◆ PROBLEM TO WORK ON
The entries shown below are to be printed in full, unaltered.

◆ MATERIAL FOR THE TASK
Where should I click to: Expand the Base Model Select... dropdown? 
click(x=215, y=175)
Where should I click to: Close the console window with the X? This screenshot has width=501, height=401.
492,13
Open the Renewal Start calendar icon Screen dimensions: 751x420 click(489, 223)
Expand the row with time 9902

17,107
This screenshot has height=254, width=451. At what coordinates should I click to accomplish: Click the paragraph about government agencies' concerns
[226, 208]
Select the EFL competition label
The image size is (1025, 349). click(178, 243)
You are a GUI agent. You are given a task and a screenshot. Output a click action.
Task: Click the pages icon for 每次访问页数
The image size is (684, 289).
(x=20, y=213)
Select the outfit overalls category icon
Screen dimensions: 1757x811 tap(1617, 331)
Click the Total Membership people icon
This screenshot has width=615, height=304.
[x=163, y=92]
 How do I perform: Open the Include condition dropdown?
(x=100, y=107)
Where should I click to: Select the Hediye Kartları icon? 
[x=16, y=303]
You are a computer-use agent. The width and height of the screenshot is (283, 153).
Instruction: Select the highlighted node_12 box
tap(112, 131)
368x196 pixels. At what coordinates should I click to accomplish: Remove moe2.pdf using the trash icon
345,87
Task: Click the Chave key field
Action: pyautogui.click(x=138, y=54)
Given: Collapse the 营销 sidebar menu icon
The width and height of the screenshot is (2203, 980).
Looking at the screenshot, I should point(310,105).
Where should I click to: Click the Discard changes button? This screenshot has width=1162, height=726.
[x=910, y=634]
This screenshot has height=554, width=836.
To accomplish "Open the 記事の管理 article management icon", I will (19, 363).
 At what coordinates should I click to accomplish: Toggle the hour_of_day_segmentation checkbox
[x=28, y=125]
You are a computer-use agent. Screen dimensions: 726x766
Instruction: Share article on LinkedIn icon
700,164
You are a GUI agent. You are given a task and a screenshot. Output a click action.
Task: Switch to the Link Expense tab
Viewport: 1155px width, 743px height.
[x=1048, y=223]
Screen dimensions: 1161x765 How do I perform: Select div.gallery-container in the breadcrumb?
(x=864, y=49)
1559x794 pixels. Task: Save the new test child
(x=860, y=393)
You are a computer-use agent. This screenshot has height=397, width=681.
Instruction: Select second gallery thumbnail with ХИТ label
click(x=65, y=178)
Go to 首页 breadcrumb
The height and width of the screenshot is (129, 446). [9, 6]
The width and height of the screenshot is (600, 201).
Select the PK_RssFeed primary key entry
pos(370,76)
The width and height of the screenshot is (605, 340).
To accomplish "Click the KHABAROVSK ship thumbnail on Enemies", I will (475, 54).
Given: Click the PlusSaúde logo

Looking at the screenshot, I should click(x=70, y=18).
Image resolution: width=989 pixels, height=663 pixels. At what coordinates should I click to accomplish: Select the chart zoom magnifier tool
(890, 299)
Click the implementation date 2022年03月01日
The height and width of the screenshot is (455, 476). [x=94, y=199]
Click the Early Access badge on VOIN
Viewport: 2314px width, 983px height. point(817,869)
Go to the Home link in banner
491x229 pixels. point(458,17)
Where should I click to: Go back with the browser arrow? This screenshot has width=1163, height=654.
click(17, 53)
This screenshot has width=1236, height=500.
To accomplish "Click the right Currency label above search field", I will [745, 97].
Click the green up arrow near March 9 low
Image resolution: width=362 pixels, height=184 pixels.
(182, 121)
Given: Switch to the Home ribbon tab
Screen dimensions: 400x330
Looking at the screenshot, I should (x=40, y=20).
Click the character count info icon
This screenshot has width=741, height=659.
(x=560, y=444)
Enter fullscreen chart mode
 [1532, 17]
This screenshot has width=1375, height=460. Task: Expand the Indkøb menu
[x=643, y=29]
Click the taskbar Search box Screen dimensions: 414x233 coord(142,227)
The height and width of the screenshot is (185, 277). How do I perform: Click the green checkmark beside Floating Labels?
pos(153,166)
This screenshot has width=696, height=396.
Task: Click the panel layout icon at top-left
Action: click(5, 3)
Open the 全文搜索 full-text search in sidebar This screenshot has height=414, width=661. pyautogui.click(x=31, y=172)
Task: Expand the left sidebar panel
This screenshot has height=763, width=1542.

◆ EXERCISE RESULT
Where should I click to: Expand the Base Model Select... dropdown? 
click(x=215, y=175)
Where should I click to: Close the console window with the X? This screenshot has width=501, height=401.
492,13
Open the Renewal Start calendar icon Screen dimensions: 751x420 click(489, 223)
Expand the row with time 9902

17,107
This screenshot has height=254, width=451. At what coordinates should I click to accomplish: Click the paragraph about government agencies' concerns
[226, 208]
Select the EFL competition label
The image size is (1025, 349). click(178, 243)
You are a GUI agent. You are given a task and a screenshot. Output a click action.
Task: Click the pages icon for 每次访问页数
The image size is (684, 289).
(x=20, y=213)
Select the outfit overalls category icon
Screen dimensions: 1757x811 tap(1617, 331)
Click the Total Membership people icon
This screenshot has width=615, height=304.
[x=163, y=92]
 How do I perform: Open the Include condition dropdown?
(x=100, y=107)
Where should I click to: Select the Hediye Kartları icon? 
[x=16, y=303]
You are a computer-use agent. The width and height of the screenshot is (283, 153).
Instruction: Select the highlighted node_12 box
tap(112, 131)
368x196 pixels. At what coordinates should I click to accomplish: Remove moe2.pdf using the trash icon
345,87
Task: Click the Chave key field
Action: pyautogui.click(x=138, y=54)
Given: Collapse the 营销 sidebar menu icon
The width and height of the screenshot is (2203, 980).
Looking at the screenshot, I should point(310,105).
Where should I click to: Click the Discard changes button? This screenshot has width=1162, height=726.
[x=910, y=634]
This screenshot has height=554, width=836.
To accomplish "Open the 記事の管理 article management icon", I will (19, 363).
 At what coordinates should I click to accomplish: Toggle the hour_of_day_segmentation checkbox
[x=28, y=125]
You are a computer-use agent. Screen dimensions: 726x766
Instruction: Share article on LinkedIn icon
700,164
You are a GUI agent. You are given a task and a screenshot. Output a click action.
Task: Switch to the Link Expense tab
Viewport: 1155px width, 743px height.
[x=1048, y=223]
Screen dimensions: 1161x765 How do I perform: Select div.gallery-container in the breadcrumb?
(x=864, y=49)
1559x794 pixels. Task: Save the new test child
(x=860, y=393)
You are a computer-use agent. This screenshot has height=397, width=681.
Instruction: Select second gallery thumbnail with ХИТ label
click(x=65, y=178)
Go to 首页 breadcrumb
The height and width of the screenshot is (129, 446). [9, 6]
The width and height of the screenshot is (600, 201).
Select the PK_RssFeed primary key entry
pos(370,76)
The width and height of the screenshot is (605, 340).
To accomplish "Click the KHABAROVSK ship thumbnail on Enemies", I will (475, 54).
Given: Click the PlusSaúde logo

Looking at the screenshot, I should click(x=70, y=18).
Image resolution: width=989 pixels, height=663 pixels. At what coordinates should I click to accomplish: Select the chart zoom magnifier tool
(890, 299)
Click the implementation date 2022年03月01日
The height and width of the screenshot is (455, 476). [x=94, y=199]
Click the Early Access badge on VOIN
Viewport: 2314px width, 983px height. point(817,869)
Go to the Home link in banner
491x229 pixels. point(458,17)
Where should I click to: Go back with the browser arrow? This screenshot has width=1163, height=654.
click(17, 53)
This screenshot has width=1236, height=500.
To accomplish "Click the right Currency label above search field", I will [745, 97].
Click the green up arrow near March 9 low
Image resolution: width=362 pixels, height=184 pixels.
(182, 121)
Given: Switch to the Home ribbon tab
Screen dimensions: 400x330
Looking at the screenshot, I should (x=40, y=20).
Click the character count info icon
This screenshot has width=741, height=659.
(x=560, y=444)
Enter fullscreen chart mode
 [1532, 17]
This screenshot has width=1375, height=460. Task: Expand the Indkøb menu
[x=643, y=29]
Click the taskbar Search box Screen dimensions: 414x233 coord(142,227)
The height and width of the screenshot is (185, 277). How do I perform: Click the green checkmark beside Floating Labels?
pos(153,166)
This screenshot has width=696, height=396.
Task: Click the panel layout icon at top-left
Action: click(5, 3)
Open the 全文搜索 full-text search in sidebar This screenshot has height=414, width=661. pyautogui.click(x=31, y=172)
Task: Expand the left sidebar panel
This screenshot has height=763, width=1542.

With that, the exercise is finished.